= Bernard Amtmann =

Austrian-born Canadian antiquarian bookseller

Bernard Amtmann (1907-1979) was an Austrian-born Canadian antiquarian bookseller, bibliographer, publisher. He founded of Montreal Book Auctions in 1967 and the Antiquarian Booksellers Association of Canada in 1966. He was born in Vienna, Austria in 1907.

Amtmann immigrated to Canada in 1947 to join his brother William Amtmann in Ottawa where he started a small antiquarian bookselling business, issuing his first catalogue by 1948. He transferred his business to Montreal in 1950 and began to specialize in Canadiana. In 1967 Amtmann founded Montreal Book Auctions Ltd. to further promote Canadiana. Following Amtmann's death in January 1979, Montreal Book Auctions was sold to Canada Book Auctions Ltd. and relocated to Toronto.

Bernard Amtmann was the moving force behind the foundation of the Antiquarian Booksellers' Association of Canada in 1966 and served as its first president.
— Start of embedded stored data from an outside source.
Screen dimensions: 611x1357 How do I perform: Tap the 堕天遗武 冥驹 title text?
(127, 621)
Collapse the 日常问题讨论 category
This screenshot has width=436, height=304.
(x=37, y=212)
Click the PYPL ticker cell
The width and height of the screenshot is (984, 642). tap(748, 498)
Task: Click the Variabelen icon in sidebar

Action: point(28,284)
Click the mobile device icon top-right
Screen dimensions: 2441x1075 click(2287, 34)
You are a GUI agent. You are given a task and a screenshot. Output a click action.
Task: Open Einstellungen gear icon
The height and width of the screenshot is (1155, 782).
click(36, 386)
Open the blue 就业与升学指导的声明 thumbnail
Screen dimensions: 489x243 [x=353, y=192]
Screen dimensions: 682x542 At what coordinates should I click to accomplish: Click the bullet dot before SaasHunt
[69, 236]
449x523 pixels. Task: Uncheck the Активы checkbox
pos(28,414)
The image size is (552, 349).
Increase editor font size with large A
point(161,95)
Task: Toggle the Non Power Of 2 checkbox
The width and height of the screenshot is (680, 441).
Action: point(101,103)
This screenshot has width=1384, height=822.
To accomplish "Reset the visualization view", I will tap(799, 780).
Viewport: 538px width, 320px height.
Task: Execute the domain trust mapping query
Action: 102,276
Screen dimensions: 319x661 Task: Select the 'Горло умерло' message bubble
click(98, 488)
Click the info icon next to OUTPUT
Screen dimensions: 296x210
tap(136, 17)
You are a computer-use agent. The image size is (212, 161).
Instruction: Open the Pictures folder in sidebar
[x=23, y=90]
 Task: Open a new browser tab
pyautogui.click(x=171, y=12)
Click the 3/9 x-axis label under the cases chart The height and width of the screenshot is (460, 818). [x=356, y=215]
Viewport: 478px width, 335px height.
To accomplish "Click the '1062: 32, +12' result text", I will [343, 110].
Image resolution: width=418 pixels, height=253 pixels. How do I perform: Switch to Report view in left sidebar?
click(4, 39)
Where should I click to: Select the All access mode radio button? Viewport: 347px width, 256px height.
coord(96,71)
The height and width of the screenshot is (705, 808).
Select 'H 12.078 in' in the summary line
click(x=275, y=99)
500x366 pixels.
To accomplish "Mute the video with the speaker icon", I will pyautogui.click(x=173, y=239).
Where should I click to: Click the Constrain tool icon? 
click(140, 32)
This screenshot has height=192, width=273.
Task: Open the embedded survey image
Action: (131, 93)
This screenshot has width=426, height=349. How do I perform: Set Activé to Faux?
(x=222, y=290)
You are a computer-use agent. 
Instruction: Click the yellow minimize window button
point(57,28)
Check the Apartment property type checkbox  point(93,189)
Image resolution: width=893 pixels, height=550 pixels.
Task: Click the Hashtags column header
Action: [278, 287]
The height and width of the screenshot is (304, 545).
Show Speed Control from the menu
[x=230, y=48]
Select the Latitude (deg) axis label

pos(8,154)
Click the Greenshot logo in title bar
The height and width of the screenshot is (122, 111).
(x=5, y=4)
He made a significant contribution to the field of Canadian bibliography, publishing a number of bibliographies and bibliographic tools, most notably his four-volume Contributions to a Short-Title Catalogue of Canadiana (1971–1973), The Arctic Bibliography, and Contributions to a Dictionary of Canadian Pseudonyms (1973).

== Honorary Degree ==
Amtmann received an honorary Doctor of Laws degree from the University of Saskatchewan Regina Campus.

== Bernard Amtmann Fellowship Award ==
First awarded in 1992, and offered in his memory through the Bibliographic Society of Canada, the Bernard Amtmann Fellowship award is handed out every three years to a scholar in one of four areas of interest: Candiana, book collecting, bookselling, and bibliography.